A direct attack on California’s health care system:

  • Massive coverage losses: An estimated 2.5 million Medi-Cal enrollees and up to 2.6 million Covered California participants will lose coverage.
  • Making health care less affordable: The bill imposes new $35 copays per service on the Medicaid expansion population starting in 2028, a barrier to care for low-income patients. By allowing the ACA premium tax credits to expire, nearly 2 million face premium hikes of up to 66%, making coverage unaffordable for many.  
  • Devastating provider tax cuts and payment caps: The bill slashes as much as $128 billion from California’s health care system over 10 years by cutting provider taxes and capping state-directed payments. These cuts are expected to reduce hospital and physician payment rates and force service reductions or closures.
  • Uncompensated care surge: With fewer patients insured, California’s hospitals and physicians  are expected to face $9.5 billion in new uncompensated care costs over the next decade.
  • Economic consequences: Health system contractions are projected to eliminate 217,000 California health care jobs, reduce economic output by $37 billion, and cut $1.7 billion from state and local tax revenues.
  • Burdensome requirements: The law imposes 80-hour monthly work, school, or community service requirements on many adult Medicaid enrollees, with complex paperwork and reporting. This administrative red tape could cause more than 4.8 million otherwise eligible adults to lose coverage nationwide.
  • Planned Parenthood defunding: One-year Medicaid defunding of Planned Parenthood will strip $305 million from California and threaten more than 80% of the state’s 1.2 million annual patient visits to Planned Parenthood clinics.
  • Student loan cuts: The bill also imposes multiple cuts on student loan programs, including capping medical school government borrowing at $200,000, which will create barriers for those wanting to attend medical school and exacerbate existing physician workforce shortages. (The provision that eliminated Public Service Loan Forgiveness for hours worked during a medical residency or internship was removed.)

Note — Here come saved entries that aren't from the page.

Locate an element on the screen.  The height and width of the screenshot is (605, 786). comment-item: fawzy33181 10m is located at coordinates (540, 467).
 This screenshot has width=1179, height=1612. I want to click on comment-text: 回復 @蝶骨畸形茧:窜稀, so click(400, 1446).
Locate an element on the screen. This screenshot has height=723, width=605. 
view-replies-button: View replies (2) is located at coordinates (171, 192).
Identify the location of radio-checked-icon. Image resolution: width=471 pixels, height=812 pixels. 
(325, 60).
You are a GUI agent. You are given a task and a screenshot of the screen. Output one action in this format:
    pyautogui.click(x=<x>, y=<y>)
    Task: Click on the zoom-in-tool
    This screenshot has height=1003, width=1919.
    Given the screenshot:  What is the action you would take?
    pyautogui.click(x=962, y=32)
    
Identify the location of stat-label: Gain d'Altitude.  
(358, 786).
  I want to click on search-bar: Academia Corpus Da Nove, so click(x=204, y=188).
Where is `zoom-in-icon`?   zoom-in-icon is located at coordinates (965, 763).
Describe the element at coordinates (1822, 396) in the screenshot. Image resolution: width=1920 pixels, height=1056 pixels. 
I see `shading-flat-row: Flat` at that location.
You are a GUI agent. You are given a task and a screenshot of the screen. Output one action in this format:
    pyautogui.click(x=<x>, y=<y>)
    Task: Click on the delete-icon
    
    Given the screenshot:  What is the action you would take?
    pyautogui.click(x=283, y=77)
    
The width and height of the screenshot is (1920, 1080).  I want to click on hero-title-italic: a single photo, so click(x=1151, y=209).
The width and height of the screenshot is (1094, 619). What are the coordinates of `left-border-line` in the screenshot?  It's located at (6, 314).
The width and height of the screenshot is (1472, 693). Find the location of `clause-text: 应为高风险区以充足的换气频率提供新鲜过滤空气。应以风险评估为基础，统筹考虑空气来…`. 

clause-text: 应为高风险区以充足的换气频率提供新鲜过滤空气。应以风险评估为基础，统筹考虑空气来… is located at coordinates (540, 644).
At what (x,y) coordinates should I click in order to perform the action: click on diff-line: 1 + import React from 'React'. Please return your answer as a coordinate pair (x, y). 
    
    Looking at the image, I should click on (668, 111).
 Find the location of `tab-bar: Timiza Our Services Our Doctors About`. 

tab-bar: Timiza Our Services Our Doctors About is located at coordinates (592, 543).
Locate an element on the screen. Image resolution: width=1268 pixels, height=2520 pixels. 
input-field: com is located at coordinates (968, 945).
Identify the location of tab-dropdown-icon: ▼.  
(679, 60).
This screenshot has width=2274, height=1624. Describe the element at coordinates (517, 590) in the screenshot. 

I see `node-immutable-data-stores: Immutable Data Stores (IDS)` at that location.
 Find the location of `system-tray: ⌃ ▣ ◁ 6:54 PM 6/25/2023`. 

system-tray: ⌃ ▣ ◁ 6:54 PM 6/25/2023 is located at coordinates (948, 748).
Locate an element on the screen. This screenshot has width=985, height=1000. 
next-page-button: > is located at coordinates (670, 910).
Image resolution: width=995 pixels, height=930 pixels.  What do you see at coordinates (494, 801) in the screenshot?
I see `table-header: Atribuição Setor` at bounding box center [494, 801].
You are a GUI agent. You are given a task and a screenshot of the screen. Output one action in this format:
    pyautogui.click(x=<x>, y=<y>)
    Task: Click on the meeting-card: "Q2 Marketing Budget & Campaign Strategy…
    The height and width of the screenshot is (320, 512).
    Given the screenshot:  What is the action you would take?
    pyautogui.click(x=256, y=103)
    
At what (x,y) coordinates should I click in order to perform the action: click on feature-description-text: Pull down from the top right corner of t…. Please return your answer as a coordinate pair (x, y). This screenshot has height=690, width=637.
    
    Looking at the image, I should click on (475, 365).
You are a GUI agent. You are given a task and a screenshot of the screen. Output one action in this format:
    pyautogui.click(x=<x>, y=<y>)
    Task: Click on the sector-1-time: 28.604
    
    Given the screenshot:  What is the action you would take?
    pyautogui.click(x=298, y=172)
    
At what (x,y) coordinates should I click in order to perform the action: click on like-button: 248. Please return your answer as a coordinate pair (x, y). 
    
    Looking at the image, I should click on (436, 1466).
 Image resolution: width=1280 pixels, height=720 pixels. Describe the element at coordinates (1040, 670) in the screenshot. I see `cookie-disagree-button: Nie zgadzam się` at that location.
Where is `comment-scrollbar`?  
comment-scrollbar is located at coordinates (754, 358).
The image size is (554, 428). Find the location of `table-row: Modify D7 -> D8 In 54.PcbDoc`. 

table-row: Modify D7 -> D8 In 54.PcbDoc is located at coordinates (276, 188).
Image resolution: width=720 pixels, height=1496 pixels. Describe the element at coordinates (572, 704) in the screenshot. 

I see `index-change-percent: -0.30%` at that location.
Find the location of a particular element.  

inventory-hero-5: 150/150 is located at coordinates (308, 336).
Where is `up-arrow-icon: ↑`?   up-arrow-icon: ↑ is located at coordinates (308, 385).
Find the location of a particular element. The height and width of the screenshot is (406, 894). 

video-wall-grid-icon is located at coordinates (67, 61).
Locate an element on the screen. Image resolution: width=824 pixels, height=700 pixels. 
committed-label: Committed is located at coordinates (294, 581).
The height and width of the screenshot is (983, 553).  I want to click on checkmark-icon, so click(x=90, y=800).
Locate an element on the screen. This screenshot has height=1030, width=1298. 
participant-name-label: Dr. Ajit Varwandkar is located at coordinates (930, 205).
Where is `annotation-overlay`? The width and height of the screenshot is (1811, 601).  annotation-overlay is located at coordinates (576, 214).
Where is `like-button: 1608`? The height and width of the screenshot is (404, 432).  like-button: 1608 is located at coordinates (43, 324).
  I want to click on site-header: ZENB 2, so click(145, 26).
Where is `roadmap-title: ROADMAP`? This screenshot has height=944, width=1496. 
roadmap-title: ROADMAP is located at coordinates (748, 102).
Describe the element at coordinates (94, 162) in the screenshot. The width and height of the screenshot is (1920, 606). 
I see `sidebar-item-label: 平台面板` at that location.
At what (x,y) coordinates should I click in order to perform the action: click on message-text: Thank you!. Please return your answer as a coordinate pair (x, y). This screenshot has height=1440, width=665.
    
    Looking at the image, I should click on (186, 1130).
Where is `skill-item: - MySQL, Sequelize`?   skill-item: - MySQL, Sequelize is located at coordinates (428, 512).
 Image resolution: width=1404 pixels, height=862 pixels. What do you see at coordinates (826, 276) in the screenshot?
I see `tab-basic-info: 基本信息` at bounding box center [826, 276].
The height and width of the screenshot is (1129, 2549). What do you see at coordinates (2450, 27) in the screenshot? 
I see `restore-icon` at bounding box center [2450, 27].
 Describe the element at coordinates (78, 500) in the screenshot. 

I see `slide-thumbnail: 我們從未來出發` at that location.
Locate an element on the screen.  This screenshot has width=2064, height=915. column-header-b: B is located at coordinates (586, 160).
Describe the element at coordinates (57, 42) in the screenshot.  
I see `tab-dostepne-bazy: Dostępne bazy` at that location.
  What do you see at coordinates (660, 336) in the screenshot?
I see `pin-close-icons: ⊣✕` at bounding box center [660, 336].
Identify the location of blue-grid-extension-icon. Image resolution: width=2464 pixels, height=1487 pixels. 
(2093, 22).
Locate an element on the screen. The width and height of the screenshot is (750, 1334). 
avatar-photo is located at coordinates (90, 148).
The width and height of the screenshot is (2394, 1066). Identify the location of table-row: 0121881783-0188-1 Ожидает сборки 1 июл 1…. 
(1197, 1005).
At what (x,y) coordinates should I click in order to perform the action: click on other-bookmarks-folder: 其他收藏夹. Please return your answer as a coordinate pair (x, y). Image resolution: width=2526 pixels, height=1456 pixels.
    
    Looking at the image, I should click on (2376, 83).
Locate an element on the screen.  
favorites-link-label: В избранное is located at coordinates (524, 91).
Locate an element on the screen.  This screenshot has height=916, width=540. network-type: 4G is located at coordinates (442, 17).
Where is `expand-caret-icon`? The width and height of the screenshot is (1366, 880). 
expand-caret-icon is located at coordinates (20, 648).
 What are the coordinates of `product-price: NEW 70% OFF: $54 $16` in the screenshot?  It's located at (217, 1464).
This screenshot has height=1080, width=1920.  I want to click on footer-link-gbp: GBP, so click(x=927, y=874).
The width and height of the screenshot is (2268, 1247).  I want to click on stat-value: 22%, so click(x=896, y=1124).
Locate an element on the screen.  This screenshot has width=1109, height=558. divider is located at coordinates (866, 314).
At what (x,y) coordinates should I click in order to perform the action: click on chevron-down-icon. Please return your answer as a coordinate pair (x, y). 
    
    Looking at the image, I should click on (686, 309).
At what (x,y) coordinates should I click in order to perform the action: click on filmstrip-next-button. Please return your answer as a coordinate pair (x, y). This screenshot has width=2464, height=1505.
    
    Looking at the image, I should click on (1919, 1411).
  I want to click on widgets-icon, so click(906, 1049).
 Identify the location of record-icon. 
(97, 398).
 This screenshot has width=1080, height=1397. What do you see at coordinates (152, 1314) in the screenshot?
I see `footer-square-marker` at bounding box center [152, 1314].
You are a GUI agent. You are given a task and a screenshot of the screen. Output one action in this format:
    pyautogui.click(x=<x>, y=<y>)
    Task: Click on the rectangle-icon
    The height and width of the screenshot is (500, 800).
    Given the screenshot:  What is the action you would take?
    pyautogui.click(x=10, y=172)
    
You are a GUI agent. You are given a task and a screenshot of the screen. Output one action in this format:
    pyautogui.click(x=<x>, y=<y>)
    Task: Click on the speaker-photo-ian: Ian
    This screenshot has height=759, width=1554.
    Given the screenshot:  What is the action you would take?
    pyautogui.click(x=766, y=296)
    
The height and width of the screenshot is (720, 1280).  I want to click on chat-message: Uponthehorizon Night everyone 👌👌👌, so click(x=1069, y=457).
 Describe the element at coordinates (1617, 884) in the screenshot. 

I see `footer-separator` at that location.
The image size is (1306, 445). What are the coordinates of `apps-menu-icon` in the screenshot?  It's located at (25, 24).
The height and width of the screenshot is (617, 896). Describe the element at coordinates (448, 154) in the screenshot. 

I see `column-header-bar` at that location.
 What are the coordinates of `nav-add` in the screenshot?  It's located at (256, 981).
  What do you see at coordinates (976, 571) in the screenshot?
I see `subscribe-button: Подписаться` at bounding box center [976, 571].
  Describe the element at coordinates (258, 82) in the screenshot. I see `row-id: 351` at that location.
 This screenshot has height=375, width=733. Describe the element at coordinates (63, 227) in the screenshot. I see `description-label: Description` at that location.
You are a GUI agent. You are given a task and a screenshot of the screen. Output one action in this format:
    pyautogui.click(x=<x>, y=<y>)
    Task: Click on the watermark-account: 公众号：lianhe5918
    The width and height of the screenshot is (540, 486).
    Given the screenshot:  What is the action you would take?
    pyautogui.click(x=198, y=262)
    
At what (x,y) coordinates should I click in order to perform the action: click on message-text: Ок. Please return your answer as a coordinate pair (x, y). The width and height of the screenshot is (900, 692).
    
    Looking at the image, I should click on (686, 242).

Although the law includes a temporary 2.5% Medicare physician payment increase in 2026, CMA warns that it does not address the structural underfunding of physician services and is dwarfed by the broader damage to health care access. The bill also triggers an additional 2% Medicare sequestration cut starting in 2026.

CMA will not back down. We will continue fighting to reverse the damage of this law and to protect access to care for all Californians. Our health care system – and the patients and communities it serves – cannot withstand these kinds of short-sighted, catastrophic  attacks. CMA thanks the physician advocates across the state whose powerful voices helped lead this fight. We look forward to working together in the months ahead to mitigate the harm of this law and continue advancing equitable, patient-centered health care in California.